- **REQUEST**
According to the Database Destination page, which database platforms does the component support?

── SOURCE EXCERPT

Using components: Database Destination

Use the Database Destination component to store the output of your package in a relational database table. 

The following database platforms are supported: PostgreSQL, MySQL, Microsoft SQL Server and Oracle.

To define the Database destination:

  1. Add a Database Destination component at the end of your dataflow.
  2. Open the component and name it.

Destination settings

  1. Define the parameters for connecting to your Database as follows (for more information, see Allow Xplenty access to my Database):
    • database connection - either click the drop-down arrow and select an existing connection, or click (create new) to create a new connection.
    • target schema - the target table's schema. If empty, the default schema is used.
    • target table - the name of the target table in your database.
    • create table - automatically create the table defined in the component if it doesn't exist. See below for more information.

────
── PROVIDED MATERIAL

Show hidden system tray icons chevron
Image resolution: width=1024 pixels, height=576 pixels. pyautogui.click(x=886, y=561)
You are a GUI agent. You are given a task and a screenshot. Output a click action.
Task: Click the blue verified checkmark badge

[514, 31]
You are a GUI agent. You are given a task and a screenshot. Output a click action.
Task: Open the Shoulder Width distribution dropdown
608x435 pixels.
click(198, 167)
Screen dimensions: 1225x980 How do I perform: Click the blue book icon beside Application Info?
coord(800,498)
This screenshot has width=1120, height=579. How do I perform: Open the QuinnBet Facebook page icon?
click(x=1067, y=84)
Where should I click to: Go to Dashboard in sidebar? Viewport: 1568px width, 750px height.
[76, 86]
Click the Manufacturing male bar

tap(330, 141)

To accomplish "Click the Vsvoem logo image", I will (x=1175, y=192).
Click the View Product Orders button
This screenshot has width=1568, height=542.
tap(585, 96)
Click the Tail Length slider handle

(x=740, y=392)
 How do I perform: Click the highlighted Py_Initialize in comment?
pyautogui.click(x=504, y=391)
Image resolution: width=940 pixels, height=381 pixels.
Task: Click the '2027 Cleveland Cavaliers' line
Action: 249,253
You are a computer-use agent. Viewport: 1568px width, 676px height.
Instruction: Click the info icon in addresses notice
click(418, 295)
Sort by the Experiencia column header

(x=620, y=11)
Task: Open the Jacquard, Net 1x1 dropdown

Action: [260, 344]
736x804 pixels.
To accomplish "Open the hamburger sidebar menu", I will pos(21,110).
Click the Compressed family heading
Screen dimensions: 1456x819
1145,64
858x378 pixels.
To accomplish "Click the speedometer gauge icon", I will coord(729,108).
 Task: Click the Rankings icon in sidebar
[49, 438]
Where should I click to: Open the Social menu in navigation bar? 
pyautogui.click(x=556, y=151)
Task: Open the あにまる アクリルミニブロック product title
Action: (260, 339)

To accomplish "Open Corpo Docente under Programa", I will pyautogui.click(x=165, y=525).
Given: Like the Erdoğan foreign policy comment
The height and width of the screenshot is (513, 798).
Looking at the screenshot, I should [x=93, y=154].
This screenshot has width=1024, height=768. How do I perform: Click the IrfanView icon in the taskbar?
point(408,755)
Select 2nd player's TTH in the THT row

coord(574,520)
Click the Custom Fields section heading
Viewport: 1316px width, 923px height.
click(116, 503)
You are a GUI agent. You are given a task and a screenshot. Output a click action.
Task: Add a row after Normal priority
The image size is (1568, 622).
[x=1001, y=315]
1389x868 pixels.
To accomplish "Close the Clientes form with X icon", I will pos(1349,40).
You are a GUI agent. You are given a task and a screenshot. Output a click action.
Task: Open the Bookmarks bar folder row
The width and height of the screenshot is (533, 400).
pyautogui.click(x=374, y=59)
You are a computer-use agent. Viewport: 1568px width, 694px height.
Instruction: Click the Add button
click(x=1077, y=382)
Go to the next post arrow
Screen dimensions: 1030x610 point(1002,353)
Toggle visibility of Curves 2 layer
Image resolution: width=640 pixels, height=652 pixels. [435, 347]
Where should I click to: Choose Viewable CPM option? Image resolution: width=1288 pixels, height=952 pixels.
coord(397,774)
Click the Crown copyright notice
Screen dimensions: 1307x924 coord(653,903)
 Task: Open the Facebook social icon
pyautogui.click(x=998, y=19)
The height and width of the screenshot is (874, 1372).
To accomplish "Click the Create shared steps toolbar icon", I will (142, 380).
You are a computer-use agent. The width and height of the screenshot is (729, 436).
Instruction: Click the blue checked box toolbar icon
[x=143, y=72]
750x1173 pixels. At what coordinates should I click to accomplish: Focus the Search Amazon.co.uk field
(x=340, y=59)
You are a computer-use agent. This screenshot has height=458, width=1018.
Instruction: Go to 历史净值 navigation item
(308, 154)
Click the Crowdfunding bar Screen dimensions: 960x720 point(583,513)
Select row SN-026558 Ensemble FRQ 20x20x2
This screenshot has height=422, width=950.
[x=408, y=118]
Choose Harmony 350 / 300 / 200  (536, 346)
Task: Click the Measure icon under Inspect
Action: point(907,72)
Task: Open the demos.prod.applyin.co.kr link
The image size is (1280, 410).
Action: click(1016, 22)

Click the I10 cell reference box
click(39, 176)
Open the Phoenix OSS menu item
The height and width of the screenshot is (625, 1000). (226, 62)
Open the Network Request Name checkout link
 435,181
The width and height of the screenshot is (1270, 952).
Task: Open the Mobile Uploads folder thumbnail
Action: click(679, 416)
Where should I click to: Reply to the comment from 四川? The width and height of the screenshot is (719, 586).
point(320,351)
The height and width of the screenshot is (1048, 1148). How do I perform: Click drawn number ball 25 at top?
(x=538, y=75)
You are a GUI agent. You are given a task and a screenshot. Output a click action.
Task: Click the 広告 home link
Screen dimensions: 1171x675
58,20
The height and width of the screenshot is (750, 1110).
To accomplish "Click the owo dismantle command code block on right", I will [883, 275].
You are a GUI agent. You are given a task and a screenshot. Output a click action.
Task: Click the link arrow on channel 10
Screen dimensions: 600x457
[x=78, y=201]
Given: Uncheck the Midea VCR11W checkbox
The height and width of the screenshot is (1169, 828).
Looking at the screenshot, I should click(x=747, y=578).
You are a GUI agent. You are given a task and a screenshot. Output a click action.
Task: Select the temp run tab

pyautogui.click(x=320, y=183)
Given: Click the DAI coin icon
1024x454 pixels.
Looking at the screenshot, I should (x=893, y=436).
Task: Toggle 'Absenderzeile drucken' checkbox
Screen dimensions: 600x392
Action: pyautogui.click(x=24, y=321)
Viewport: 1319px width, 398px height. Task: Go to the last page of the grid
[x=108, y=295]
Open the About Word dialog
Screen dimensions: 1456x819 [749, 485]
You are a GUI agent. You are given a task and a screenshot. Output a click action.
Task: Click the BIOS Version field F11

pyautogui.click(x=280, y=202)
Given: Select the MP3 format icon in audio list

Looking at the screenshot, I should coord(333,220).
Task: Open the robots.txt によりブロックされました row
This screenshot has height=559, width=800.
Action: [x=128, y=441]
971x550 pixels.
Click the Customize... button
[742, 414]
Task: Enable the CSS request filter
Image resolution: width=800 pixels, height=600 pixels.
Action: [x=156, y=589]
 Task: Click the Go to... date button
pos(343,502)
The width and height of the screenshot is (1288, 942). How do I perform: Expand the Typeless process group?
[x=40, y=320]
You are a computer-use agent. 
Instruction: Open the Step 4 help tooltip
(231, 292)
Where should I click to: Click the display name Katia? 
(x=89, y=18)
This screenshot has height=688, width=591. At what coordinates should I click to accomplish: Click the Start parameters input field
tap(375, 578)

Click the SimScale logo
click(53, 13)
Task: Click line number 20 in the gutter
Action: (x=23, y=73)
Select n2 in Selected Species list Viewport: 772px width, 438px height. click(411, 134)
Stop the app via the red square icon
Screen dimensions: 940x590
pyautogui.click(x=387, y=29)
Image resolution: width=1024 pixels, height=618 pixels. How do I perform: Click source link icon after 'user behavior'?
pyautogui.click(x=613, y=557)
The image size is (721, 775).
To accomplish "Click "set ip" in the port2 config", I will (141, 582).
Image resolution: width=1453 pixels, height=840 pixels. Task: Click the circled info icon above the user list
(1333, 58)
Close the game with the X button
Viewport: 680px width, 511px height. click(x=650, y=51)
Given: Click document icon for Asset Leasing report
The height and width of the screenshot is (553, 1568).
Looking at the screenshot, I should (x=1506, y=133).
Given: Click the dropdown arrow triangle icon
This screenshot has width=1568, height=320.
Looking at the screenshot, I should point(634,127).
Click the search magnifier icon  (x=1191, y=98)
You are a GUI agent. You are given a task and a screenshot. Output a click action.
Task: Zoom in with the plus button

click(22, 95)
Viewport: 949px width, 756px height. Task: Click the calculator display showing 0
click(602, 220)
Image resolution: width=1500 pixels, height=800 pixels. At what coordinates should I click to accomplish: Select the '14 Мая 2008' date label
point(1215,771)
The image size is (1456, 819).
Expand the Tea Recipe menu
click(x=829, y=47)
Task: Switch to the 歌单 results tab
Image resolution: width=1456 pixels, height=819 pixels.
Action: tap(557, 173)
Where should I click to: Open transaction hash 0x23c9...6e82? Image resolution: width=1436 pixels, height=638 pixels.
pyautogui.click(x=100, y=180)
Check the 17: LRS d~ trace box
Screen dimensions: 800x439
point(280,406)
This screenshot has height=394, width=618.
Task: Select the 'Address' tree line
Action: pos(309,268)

────

- **ANSWER**
PostgreSQL, MySQL, Microsoft SQL Server and Oracle.